The founder of Hampshire Hotels — whose playboy son once dated Lindsay Lohan and Gisele Bündchen — was felled by a pair of confidential informants who blew the lid off his illegal fundraising practices.

“As the central figure in this conspiracy, Chatwal recruited, directly and indirectly, numerous straw donors to make campaign contributions to the candidates,” according to court papers.

In 2007, Chatwal, now 70, told a construction contractor that he wanted to gather straw donors to raise illicit funds for a politician referred to as “Candidate A” in court papers. He told the associate — who later turned snitch — that all donations would be reimbursed, papers state.

The Chatwal Hotel in New York.Christopher Sadowski

Chatwal also sought to raise funds for another candidate to persuade him to help with a regulatory hurdle that was hampering his business, prosecutors said.

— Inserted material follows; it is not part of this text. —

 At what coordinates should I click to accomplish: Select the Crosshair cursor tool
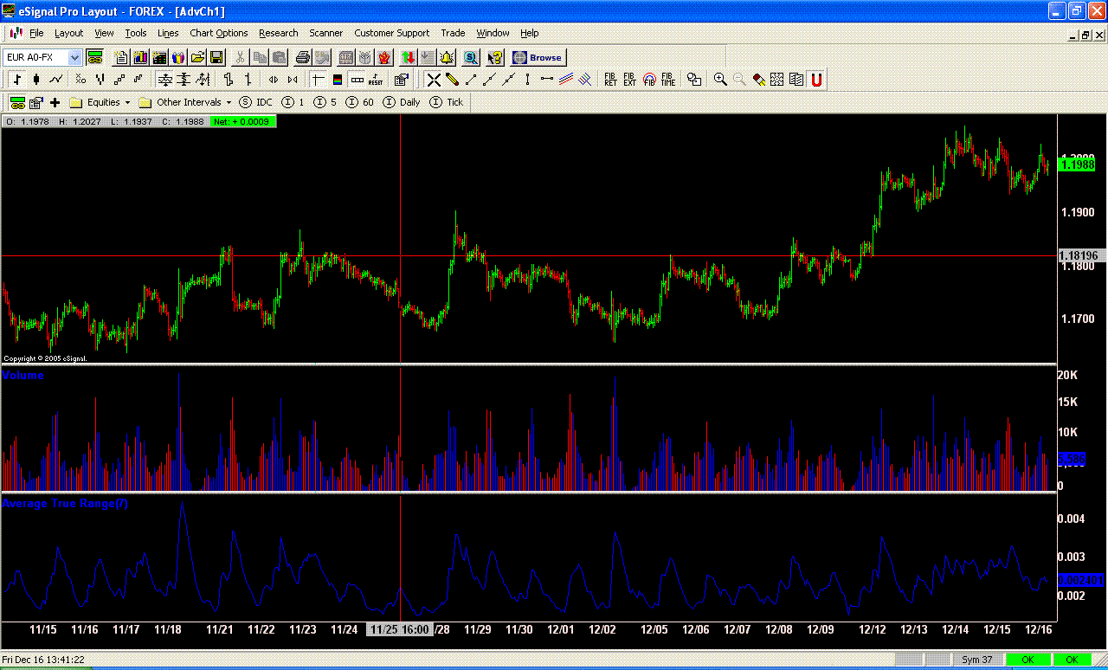(433, 79)
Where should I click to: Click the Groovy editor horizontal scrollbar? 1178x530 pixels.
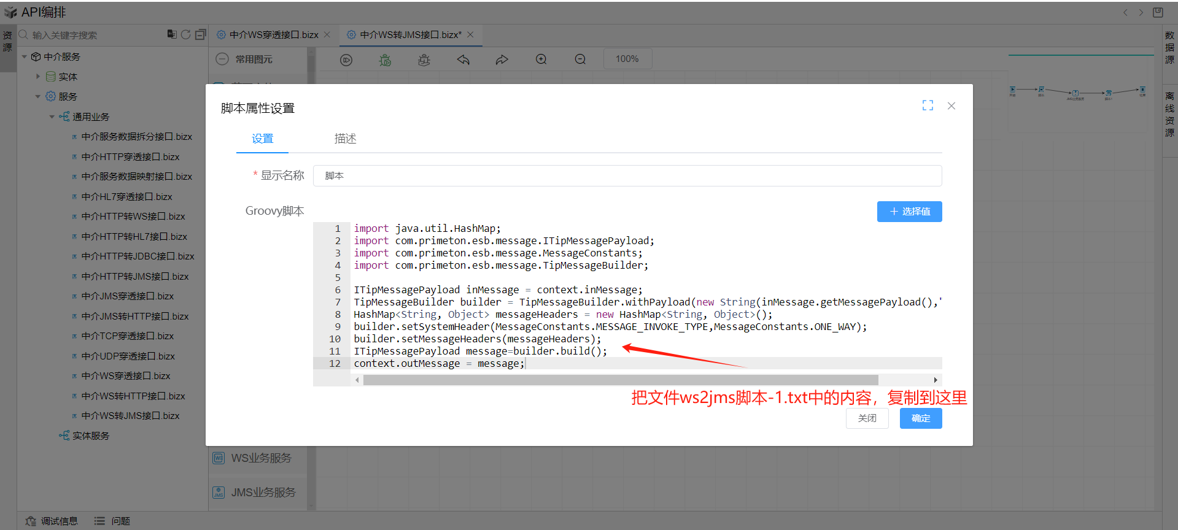coord(620,380)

In a recorded conversation with an associate, Chatwal discussed the importance of political contributions. “Without them, nobody will even talk to you,” he said. “When they are in need of money … the money you give them, they are always there for you. That’s the only way to buy them, get into the system. What, what else is there? That’s the only thing.”

Chatwal also used associates to gather straw contributions for a third politician in 2010, papers state.

The businessman also pleaded guilty to witness tampering after he lobbied an accomplice to keep his trap shut after he was visited by federal agents looking into the shifty contributions in 2012.

He later told him to deny that he had any incriminating checks. “If you don’t have the checks, they have nothing,” he said during a recorded conversation. “It’s very simple.”

Wearing a bright red turban, a dark suit, a pink dress shirt and crimson leather shoes, Chatwal agreed to pay $1 million restitution before his sentencing date of July 31. He was released on $750,000 bail after putting up a Manhattan property as collateral.

Chatwal said nothing as he left court, but his publicist handed out a statement from the embattled businessman.

“Mr. Chatwal deeply regrets his actions and accepts full responsibility for the consequences,” the statement read. “He looks forward to resolving this personal matter.”

Chatwal raised more than $100,000 for Hillary Clinton’s bruising 2008 primary campaign against Barack Obama.

He was also one of the bigshot donors and celebrities invited to President Obama’s first official dinner in 2009.

An active member of the Indian and Sikh communities in America, Chatwal was a guest at then-President Bill Clinton’s state dinner for India in 2000.

“The Election Act’s spending limits are in place to limit financial influence in federal elections and to ensure transparency as to the identity of donors,” said US Attorney Loretta Lynch after the plea. “Chatwal sought to buy access to power through unlimited and illegal campaign contributions, funneling money from the shadows through straw donors.”